Task prompt » Show every line from the entries that follow which holds the word "output".

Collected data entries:
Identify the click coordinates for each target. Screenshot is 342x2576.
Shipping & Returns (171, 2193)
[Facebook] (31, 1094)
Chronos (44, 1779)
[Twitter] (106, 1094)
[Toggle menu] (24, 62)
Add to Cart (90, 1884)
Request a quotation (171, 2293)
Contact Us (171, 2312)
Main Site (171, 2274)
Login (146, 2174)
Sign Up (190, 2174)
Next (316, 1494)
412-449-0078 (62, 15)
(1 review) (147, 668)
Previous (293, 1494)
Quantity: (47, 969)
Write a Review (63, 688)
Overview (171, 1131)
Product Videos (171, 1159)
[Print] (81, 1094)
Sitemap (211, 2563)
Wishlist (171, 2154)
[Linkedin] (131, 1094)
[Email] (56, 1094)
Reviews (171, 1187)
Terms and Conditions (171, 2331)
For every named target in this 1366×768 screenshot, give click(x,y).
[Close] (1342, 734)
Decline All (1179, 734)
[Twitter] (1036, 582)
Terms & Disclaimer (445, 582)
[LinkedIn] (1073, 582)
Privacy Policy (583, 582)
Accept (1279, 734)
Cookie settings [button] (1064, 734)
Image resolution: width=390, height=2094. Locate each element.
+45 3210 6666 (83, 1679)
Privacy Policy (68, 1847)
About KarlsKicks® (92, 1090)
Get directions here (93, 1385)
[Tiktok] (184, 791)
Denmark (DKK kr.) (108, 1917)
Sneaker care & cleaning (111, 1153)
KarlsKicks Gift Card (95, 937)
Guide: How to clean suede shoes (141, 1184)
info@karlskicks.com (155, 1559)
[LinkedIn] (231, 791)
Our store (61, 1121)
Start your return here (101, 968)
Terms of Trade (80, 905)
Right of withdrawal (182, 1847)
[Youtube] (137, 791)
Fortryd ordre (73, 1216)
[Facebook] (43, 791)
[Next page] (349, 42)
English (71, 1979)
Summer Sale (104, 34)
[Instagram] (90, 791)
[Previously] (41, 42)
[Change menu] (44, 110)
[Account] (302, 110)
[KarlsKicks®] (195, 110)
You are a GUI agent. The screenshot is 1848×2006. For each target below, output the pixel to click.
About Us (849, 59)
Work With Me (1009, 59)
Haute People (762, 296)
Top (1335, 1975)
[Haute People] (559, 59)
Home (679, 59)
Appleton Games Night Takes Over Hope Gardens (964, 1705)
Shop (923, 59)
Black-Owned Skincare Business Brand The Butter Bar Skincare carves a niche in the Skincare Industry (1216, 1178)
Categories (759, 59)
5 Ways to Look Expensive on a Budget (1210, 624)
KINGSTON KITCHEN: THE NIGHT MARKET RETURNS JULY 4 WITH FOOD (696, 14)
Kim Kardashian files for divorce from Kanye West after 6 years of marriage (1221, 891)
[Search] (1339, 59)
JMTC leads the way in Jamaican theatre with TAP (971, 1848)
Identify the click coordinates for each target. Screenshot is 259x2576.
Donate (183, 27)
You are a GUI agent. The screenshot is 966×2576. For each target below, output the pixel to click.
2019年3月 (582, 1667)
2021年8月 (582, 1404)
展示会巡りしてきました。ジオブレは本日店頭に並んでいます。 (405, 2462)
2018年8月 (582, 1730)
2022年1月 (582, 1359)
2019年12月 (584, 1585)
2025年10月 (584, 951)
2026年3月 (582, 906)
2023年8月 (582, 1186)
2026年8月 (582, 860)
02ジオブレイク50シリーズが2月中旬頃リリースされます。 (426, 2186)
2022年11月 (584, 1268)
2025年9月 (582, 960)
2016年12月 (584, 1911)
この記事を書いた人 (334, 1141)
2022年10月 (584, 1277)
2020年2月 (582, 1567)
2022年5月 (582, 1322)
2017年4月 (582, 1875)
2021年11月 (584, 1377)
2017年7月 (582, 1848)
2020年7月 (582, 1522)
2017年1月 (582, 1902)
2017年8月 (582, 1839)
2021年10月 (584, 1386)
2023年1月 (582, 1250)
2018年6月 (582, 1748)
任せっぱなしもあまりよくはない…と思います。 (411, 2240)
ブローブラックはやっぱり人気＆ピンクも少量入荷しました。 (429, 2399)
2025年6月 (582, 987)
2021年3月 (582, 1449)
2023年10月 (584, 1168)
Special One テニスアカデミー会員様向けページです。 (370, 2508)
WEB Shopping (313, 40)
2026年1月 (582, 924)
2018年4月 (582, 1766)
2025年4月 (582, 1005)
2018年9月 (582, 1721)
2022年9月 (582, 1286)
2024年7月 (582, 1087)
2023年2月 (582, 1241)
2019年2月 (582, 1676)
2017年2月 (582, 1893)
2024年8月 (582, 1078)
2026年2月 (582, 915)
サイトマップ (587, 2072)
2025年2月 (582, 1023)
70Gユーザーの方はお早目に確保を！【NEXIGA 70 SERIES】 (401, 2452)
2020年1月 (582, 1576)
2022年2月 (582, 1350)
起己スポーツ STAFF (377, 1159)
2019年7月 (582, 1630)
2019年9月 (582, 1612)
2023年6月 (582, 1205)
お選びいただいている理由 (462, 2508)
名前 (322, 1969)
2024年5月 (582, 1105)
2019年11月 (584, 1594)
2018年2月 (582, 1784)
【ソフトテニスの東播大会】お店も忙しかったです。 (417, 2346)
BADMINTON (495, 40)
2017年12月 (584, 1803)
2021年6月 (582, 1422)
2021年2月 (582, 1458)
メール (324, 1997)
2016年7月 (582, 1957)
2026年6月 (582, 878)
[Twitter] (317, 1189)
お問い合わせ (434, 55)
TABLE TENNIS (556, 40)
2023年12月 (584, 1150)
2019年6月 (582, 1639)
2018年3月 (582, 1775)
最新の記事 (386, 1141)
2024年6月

Written solution »
You are a GUI agent. The screenshot is 1848×2006. For each target below, output the pixel to click.
You are a GUI agent. The screenshot is 966×2576. For each target below, output the pixel to click.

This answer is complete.